## What this task involves
In your reply, write out the records exactly, each line intact.

## Data for this exercise
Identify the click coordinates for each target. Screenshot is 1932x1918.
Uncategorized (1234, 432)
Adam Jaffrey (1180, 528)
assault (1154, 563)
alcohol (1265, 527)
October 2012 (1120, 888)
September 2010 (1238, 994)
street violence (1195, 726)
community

## Result
Identify the click coordinates for each target. Screenshot is 1932x1918.
Uncategorized (1234, 432)
Adam Jaffrey (1180, 528)
assault (1154, 563)
alcohol (1265, 527)
October 2012 (1120, 888)
September 2010 (1238, 994)
street violence (1195, 726)
community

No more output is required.